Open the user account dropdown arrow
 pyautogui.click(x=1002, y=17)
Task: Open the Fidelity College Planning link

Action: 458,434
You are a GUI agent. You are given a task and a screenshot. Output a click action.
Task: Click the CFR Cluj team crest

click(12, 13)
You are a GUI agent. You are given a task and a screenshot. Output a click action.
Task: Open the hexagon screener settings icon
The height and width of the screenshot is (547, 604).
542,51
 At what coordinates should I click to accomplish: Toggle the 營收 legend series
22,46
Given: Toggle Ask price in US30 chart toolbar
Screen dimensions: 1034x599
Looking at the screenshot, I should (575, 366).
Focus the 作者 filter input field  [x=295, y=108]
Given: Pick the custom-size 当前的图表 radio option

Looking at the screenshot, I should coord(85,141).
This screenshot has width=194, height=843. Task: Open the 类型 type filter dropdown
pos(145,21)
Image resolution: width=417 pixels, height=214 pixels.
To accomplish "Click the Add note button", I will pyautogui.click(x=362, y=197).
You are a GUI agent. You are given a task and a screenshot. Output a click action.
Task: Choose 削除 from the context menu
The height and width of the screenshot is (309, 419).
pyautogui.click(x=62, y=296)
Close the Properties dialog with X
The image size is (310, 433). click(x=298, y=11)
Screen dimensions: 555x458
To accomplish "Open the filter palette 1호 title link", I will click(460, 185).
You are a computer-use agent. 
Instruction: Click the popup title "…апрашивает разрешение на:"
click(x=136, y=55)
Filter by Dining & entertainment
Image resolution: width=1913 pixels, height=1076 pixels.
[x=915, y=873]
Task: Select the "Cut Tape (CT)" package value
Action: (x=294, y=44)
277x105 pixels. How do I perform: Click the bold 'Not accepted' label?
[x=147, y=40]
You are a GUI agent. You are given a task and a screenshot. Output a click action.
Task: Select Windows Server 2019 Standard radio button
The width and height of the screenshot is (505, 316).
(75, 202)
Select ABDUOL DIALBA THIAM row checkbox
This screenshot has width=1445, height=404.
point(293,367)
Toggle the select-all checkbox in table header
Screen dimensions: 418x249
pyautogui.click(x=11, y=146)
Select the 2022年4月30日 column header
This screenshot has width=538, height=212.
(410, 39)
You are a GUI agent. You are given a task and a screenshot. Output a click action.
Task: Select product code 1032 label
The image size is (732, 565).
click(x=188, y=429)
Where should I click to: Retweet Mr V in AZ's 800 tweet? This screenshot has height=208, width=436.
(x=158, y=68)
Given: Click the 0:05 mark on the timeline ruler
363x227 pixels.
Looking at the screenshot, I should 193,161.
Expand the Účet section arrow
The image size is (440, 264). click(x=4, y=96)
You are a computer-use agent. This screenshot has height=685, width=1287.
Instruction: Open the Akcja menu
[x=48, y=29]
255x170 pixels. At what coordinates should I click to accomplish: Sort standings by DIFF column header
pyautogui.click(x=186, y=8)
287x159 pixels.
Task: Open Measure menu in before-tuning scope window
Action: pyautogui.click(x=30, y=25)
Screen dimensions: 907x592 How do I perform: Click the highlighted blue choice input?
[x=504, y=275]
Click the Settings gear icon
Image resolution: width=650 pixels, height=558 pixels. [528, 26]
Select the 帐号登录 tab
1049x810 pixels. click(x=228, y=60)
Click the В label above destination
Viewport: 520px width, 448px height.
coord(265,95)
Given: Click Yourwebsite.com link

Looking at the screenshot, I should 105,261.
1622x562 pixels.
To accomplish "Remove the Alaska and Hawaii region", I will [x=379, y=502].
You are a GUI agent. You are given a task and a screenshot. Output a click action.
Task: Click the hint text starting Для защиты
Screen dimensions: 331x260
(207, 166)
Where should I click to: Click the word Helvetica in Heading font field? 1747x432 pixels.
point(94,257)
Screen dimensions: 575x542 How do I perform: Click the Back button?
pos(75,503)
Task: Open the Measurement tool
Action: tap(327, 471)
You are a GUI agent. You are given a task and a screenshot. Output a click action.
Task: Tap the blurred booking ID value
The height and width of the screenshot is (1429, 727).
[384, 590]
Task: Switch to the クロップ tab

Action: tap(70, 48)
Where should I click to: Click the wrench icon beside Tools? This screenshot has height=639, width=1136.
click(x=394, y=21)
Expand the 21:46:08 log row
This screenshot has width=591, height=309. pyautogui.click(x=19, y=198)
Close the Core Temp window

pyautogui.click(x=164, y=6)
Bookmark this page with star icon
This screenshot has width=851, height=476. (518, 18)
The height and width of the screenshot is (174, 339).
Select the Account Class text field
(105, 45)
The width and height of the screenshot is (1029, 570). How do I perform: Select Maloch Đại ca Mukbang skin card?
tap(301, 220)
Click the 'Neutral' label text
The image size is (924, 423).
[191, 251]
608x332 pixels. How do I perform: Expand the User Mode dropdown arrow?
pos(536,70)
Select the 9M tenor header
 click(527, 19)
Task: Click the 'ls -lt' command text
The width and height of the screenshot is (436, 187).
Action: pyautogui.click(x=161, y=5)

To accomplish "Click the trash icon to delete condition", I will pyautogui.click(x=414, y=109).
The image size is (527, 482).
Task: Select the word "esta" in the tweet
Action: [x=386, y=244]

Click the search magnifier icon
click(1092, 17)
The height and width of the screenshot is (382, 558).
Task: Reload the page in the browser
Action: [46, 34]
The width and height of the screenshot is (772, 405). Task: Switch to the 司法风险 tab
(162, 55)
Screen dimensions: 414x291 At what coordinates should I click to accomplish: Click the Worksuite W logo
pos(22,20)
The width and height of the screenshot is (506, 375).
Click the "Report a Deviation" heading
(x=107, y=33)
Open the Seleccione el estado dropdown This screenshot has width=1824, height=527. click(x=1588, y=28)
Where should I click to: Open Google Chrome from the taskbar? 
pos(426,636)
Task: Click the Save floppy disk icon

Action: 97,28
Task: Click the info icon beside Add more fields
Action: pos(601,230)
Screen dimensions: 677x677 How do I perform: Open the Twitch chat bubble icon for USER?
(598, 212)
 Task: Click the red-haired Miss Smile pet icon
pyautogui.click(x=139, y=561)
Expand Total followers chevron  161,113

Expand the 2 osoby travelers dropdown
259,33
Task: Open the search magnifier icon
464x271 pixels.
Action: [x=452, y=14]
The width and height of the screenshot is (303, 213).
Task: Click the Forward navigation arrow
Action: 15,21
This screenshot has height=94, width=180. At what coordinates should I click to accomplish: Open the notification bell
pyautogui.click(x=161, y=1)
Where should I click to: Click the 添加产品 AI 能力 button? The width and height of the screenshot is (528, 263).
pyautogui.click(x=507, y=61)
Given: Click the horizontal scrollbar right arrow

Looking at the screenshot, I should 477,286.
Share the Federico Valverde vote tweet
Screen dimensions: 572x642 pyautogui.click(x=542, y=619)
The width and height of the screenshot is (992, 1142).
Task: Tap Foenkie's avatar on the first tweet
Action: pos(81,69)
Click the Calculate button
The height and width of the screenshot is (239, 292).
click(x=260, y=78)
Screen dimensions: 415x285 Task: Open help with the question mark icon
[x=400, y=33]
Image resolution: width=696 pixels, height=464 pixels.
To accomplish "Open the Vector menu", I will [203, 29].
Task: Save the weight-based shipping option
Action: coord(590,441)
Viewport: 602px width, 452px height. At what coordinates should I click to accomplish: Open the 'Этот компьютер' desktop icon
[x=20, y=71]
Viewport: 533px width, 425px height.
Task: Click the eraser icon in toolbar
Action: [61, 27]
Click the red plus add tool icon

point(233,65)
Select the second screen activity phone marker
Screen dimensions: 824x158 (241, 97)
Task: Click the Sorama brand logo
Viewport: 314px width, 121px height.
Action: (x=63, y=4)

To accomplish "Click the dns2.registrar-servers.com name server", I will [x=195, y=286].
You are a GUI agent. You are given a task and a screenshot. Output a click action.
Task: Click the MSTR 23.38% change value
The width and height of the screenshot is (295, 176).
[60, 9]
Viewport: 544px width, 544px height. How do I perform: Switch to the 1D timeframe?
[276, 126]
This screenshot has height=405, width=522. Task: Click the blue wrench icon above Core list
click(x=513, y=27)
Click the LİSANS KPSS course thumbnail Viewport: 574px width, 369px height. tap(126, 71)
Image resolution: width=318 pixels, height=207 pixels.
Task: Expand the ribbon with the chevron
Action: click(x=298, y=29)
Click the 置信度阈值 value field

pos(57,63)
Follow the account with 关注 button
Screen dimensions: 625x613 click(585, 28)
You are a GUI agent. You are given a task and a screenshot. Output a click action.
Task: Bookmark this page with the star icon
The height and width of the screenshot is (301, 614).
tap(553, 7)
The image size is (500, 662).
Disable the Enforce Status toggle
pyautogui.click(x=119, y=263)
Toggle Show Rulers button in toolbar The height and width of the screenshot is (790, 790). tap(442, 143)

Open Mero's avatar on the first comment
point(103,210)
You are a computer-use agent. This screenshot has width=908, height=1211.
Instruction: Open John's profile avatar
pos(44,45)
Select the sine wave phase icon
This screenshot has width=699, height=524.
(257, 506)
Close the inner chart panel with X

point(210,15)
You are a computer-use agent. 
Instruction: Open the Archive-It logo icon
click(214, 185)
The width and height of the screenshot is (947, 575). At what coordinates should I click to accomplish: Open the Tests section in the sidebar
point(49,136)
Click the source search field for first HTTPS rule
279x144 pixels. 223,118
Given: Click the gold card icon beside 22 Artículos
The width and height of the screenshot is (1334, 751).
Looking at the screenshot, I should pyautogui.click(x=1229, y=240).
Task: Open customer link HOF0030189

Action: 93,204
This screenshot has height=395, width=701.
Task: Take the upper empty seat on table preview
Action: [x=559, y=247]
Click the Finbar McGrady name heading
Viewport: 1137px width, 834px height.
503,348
★ ★ ★
◆ Task
When a line in the data holds the word "computer", show that line.

◆ Response
You are a computer-use agent. 
You are a computer-use agent. This screenshot has height=685, width=1287.
You are a computer-use agent. This screenshot has width=908, height=1211.
You are a computer-use agent. 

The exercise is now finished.